Given the recent icy weather, I thought I would tell you a bit about previous icy winters, as well as some insight into frosts, freezes & fairs.

The winter of 1947 was particularly bad, when snow fell heavily in England, and somewhere in the country saw snow every day for 55 days straight. We had snow drifts of seven metres deep, frozen rivers & icy temperatures. February 1947 was the coldest February on record in many places, however this was trumped by 1963, which was the coldest for more than 200 years. The sea even froze in several places! On Boxing day 30cm of snow arrived, along with blizzards and snowdrifts. The snow stayed for two more months, before finally thawing in early March. These two winters made living here feel more like the Arctic, than the UK. Brrrrrr I feel cold even writing about it!

If you book one of my private taxi tours, I actually take you to Southwark, where we discuss frosts, freezes & fairs in more detail.

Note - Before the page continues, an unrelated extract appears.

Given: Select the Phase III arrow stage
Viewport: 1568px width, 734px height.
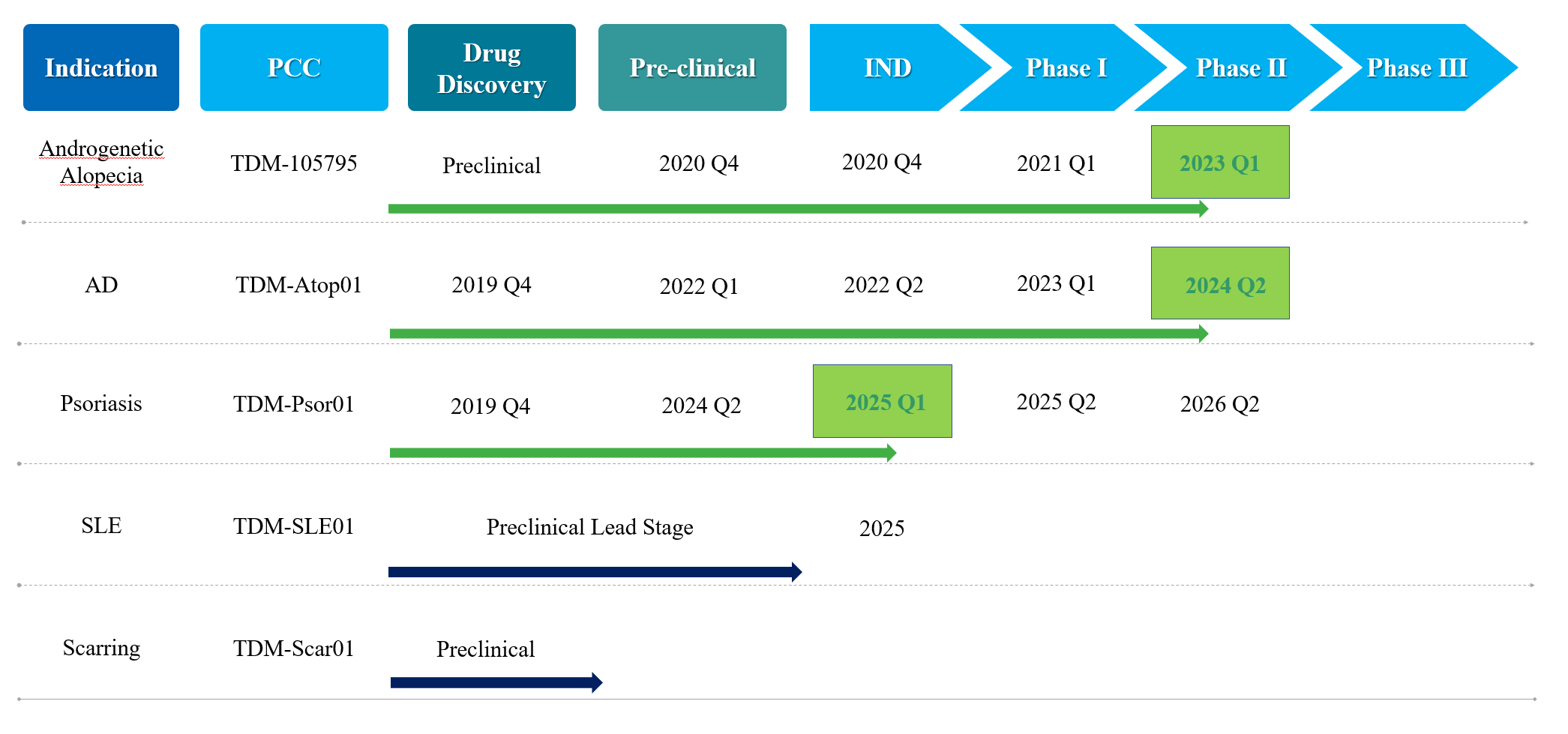Looking at the screenshot, I should pyautogui.click(x=1417, y=67).
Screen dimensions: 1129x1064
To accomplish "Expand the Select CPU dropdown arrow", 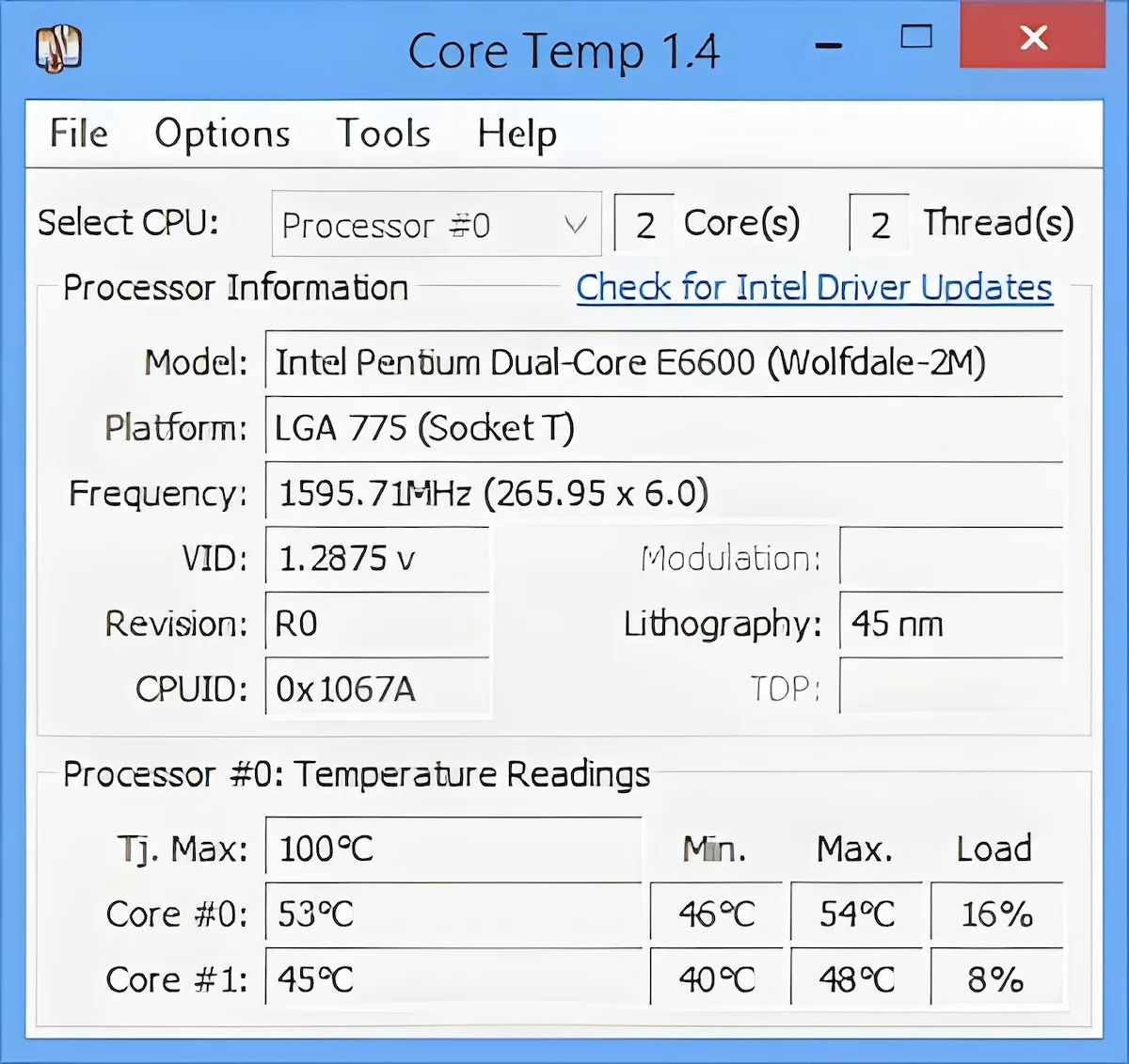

The earliest recorded ‘frost fair’ was in 1608. At these fairs there were horse & coach races, Ox roasting, and groups of musicians playing. Stalls were pitched along each embankment, selling everything from novelties to fresh mutton pies. There was also a fuddling tent, which sold alcohol. There was a story of a lady who drunk too much & ended up crashing through the ice. Whilst sinking into the icy depths the ice closed shut, severing her head & reports of the time told of her head bouncing along the ice. Ouch! The watermen who usually earned a living by ferrying people across the River Thames had to find other work, so they would clear pathways across the ice for rich people. The last frost fair was in 1814, although I did hear a rumour that Boris had one planned for last week!

Hope you like that little snippet of info. Bye for now, Steve.

A tour of Westminster Hall

Hello again! Steve from London Cabbie Tours here.

I have been out and about in my London taxi, this time being invited by my local MP to visit the Houses of Parliament. Obviously given the sheer size of this historic site I can’t go into detail on all aspects of the building, however I wanted to tell you about Westminster Hall, my favourite part of the Houses of Parliament – with its history of nearly 1000 years.

Westminster Hall

After encountering tough security to enter (I’m sure Guy Fawkes had just as much trouble), our small group were met by a tour guide. The Westminster Hall was built in 1097 by William Rufus, the son of William the Conqueror, and finished in two years. It is the only remaining part of the old Palace of Westminster, and was the largest hall in England, covering about 17,000 square feet with a length of almost four cricket pitches end to end.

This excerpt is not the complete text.